▸ Text provided
= = = = = = =
The accidental or negligent extinction of a domestic hearth fire represented a failure of domestic and religious care for the family; failure to maintain Hestia's public fire in her temple or shrine was a breach of duty to the broad community. A hearth fire might be deliberately, ritually extinguished at need; but its lighting should be accompanied by rituals of completion, purification, and renewal, comparable with the rituals and connotations of an eternal flame and of sanctuary lamps. At the level of the polis, the hearths of Greek colonies and their mother cities were allied and sanctified through Hestia's cult. Athenaeus, in the Deipnosophistae, writes that in Naucratis the people dined in the Prytaneion on the birthday of Hestia Prytanitis.

Responsibility for Hestia's domestic cult usually fell to the leading woman of the household, although sometimes to a man. Hestia's rites at the hearths of public buildings were usually led by holders of civil office; Dionysius of Halicarnassus testifies that the prytaneum of a Greek state or community was sacred to Hestia, who was served by the most powerful state officials. However, evidence of her dedicant priesthood is extremely rare. Most stems from the early Roman Imperial era, when Sparta offers several examples of women with the priestly title "Hestia"; Chalcis offers one, a daughter of the local elite. Existing civic cults to Hestia probably served as stock for the grafting of Greek ruler-cult to the Roman emperor, the Imperial family, and Rome itself. In Athens, a small seating section at the Theatre of Dionysus was reserved for priesthoods of "Hestia on the Acropolis, Livia, and Julia", and of "Hestia Romain" ("Roman Hestia", thus "The Roman Hearth" or Vesta). At Delos, a priest served "Hestia the Athenian Demos" (the people or state) "and Roma". An eminent citizen of Carian Stratoniceia described himself as a priest of Hestia and several other deities, as well as holding several civic offices. Hestia's political and civic functions are further evidenced by her very numerous privately funded dedications at civic sites, and the administrative rather than religious titles used by the lay-officials involved in her civic cults.
= = = = = = =
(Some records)
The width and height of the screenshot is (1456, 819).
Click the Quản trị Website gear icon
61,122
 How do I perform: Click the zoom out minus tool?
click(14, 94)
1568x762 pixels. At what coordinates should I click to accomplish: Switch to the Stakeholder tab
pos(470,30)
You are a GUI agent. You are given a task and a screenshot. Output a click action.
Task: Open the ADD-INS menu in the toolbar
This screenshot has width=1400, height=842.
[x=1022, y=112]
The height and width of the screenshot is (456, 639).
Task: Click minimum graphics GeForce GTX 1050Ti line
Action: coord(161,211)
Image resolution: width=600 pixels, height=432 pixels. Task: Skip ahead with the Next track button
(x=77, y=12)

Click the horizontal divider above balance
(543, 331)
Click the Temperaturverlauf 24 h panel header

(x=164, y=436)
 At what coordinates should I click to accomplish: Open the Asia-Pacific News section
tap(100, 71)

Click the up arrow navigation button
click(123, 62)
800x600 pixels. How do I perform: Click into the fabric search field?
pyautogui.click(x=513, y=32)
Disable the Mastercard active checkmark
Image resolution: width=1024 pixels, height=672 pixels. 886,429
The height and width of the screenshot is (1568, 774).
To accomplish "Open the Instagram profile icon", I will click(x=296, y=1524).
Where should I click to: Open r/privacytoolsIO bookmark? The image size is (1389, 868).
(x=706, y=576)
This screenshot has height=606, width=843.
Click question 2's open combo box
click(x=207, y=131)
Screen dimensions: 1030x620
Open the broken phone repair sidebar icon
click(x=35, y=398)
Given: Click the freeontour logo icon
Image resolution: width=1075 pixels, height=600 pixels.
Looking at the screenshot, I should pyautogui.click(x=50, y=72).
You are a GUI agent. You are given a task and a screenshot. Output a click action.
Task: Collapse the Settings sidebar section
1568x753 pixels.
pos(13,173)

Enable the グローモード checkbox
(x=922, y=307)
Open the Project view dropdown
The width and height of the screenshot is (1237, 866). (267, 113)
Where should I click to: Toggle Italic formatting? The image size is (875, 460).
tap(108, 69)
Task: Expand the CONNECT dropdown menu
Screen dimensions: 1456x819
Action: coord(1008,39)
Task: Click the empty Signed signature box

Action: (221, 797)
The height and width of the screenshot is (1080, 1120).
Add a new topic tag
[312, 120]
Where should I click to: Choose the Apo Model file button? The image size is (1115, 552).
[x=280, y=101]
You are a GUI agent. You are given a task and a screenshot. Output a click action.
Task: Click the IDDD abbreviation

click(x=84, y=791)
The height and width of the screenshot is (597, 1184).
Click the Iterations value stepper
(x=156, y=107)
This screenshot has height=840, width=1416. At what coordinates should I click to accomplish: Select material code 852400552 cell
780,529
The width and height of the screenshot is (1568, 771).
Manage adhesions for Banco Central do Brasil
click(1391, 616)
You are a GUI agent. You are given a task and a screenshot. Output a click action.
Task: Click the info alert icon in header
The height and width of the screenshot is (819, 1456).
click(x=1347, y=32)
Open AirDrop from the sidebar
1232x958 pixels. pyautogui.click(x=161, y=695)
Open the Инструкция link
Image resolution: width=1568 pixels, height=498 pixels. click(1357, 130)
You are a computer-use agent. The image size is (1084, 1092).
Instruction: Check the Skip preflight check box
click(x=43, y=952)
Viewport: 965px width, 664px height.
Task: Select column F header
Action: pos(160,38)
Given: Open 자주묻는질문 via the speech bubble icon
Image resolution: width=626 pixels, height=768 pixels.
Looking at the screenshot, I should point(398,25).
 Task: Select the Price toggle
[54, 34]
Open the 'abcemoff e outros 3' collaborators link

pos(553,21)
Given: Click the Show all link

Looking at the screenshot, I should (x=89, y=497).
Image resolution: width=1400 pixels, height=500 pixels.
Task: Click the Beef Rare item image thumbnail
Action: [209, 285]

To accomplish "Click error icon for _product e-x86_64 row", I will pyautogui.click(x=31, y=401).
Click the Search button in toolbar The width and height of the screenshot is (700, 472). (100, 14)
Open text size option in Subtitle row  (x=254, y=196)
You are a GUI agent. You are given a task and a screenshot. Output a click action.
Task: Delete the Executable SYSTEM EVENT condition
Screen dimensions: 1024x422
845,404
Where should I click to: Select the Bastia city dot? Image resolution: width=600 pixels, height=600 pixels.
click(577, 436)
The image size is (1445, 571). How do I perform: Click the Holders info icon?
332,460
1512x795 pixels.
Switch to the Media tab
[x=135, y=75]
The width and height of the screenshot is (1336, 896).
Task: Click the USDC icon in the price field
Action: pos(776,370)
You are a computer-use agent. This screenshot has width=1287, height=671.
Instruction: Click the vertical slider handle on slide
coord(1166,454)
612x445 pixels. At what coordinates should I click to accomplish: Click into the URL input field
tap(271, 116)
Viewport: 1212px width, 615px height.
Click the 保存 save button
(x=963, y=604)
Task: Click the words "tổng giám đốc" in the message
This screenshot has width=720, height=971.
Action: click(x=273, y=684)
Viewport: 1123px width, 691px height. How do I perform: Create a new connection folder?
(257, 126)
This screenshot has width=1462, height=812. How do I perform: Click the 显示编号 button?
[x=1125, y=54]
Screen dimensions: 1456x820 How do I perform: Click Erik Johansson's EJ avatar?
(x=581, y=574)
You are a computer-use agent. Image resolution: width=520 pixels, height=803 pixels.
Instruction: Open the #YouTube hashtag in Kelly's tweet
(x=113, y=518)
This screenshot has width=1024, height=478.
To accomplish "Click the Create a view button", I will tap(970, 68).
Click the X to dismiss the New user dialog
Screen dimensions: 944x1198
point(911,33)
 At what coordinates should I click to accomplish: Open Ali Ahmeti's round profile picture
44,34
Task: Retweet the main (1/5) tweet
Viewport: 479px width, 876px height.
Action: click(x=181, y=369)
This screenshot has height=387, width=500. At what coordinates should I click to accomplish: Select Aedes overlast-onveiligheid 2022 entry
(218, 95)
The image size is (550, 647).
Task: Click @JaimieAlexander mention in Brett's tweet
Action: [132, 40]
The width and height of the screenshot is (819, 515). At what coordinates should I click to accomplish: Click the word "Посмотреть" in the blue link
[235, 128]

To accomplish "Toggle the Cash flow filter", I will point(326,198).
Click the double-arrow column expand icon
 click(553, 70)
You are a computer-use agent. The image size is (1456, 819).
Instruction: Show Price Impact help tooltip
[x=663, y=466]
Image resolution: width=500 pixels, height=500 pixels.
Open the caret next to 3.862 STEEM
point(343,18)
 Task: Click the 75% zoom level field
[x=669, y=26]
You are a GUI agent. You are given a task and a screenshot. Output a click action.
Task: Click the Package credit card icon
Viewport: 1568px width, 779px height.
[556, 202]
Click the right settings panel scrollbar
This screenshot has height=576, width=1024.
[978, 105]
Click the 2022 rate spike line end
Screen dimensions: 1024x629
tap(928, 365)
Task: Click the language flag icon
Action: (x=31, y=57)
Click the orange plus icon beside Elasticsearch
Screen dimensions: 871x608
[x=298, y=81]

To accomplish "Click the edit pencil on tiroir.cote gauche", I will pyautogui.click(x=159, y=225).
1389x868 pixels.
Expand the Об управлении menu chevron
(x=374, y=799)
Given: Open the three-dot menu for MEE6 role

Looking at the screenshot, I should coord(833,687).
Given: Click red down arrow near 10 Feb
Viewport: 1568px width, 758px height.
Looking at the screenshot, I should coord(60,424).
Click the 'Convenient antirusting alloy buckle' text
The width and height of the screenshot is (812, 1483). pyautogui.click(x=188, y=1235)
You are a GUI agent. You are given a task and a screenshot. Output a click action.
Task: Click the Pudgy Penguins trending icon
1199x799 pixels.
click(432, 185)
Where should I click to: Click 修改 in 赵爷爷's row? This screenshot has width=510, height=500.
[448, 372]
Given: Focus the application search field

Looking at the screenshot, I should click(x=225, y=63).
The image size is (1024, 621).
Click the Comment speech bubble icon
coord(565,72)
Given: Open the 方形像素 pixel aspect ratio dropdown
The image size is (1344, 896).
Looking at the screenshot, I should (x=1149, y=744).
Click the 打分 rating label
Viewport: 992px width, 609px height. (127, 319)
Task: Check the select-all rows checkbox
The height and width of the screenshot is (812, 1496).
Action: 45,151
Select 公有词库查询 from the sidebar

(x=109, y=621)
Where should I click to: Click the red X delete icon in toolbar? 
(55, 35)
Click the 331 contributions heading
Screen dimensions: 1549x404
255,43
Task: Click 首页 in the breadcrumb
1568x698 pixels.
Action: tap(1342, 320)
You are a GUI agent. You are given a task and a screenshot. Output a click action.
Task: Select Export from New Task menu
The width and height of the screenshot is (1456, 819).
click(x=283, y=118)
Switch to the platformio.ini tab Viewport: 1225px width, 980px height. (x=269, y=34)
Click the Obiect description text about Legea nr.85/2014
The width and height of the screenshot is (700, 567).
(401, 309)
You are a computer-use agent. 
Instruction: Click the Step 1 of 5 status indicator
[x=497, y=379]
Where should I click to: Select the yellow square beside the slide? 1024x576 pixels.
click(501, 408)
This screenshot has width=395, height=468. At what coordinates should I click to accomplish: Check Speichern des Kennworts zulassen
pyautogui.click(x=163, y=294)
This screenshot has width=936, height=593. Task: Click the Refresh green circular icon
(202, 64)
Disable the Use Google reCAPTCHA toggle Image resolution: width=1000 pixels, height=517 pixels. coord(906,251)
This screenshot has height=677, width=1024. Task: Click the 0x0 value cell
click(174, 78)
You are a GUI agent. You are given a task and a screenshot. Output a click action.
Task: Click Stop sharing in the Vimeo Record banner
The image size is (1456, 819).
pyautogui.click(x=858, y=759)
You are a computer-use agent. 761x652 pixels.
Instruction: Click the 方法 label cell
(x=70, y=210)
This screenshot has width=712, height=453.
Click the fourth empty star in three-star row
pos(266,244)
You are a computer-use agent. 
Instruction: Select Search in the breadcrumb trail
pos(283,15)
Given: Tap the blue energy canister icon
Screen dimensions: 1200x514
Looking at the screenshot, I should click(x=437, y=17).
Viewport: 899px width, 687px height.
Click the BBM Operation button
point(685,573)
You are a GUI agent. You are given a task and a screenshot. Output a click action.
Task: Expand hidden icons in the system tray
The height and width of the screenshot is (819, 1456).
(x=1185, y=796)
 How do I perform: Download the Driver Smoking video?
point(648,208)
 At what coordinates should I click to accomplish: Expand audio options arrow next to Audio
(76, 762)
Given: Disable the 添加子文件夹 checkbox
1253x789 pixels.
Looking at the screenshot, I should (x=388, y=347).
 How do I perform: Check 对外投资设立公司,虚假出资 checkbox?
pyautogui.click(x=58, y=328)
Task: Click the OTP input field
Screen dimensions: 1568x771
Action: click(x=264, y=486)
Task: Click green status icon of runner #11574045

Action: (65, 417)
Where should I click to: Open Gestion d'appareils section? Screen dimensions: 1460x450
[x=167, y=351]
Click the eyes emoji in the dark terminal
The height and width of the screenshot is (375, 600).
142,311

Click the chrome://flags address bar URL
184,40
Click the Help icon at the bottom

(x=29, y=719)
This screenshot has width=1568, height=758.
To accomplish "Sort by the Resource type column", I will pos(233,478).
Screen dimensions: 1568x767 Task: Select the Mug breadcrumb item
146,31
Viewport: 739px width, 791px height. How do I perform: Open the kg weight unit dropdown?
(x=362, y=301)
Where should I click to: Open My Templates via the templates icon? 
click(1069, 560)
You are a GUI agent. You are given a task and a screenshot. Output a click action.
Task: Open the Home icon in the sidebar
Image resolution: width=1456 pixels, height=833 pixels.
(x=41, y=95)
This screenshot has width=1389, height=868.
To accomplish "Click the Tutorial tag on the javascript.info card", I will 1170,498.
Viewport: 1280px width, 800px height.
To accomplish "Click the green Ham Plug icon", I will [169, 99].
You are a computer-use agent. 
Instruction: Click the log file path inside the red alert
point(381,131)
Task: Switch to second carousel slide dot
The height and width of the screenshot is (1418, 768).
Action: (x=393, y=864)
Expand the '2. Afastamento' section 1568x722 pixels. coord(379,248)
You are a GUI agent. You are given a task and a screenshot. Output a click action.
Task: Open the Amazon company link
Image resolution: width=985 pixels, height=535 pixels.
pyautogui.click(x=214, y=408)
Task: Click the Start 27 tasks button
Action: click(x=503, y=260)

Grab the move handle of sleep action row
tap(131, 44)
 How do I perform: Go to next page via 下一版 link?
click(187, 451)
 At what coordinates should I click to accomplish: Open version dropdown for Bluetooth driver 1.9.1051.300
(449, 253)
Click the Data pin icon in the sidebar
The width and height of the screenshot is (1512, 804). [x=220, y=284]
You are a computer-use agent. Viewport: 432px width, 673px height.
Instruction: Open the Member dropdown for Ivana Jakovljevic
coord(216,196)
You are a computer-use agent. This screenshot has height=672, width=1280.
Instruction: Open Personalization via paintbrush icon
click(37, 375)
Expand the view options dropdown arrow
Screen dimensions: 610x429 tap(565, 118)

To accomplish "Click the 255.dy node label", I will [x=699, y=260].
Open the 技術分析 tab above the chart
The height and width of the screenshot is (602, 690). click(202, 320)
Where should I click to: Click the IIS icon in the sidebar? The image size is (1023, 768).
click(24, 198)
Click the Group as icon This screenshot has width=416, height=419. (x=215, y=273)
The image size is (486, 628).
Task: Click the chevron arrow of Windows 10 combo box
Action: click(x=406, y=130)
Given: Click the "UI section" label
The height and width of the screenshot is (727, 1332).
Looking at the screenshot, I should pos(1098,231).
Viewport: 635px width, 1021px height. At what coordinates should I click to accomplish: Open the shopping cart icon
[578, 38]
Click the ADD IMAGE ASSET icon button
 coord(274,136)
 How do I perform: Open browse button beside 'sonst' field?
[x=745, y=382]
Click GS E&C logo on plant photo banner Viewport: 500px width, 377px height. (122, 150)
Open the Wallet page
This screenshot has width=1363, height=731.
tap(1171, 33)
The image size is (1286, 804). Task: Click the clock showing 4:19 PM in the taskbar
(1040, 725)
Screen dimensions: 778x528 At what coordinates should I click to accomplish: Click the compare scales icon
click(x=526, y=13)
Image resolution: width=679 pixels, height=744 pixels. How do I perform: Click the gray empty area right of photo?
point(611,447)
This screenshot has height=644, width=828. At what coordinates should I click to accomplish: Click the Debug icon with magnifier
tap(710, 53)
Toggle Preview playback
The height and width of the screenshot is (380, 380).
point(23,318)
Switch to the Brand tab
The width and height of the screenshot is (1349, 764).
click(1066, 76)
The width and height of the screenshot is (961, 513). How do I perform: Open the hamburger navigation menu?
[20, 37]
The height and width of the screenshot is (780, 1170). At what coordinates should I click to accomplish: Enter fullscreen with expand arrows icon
= = = = = = =
▸ List of tasks
1 > Condense the paragraph of the Hestia text that begins "The accidental or negligent extinction" into a bulleted list that keeps its main facts.
2 > Take the part of the records that runs from their start through the line containing "pos(470,30)", both ends included. Write it out again with every coordinate in the answers multiplied by 2.25 and rounded to a whole number, halves up, keeping the requests as they are.

▸ Written answers
1 >
- Letting a household hearth fire go out by accident or neglect was a failure of domestic and religious care for the family. Failing to keep Hestia's public fire in her temple or shrine breached a duty to the broad community.
- A hearth fire could be put out deliberately and ritually when needed. Its lighting, though, should come with rituals of completion, purification, and renewal, comparable to those of an eternal flame and of sanctuary lamps.
- At the level of the polis, Hestia's cult allied and sanctified the hearths of Greek colonies and their mother cities.
- Athenaeus writes in the Deipnosophistae that in Naucratis the people dined in the Prytaneion on the birthday of Hestia Prytanitis.

2 >
The width and height of the screenshot is (1456, 819).
Click the Quản trị Website gear icon
137,275
 How do I perform: Click the zoom out minus tool?
click(32, 212)
1568x762 pixels. At what coordinates should I click to accomplish: Switch to the Stakeholder tab
pos(1058,68)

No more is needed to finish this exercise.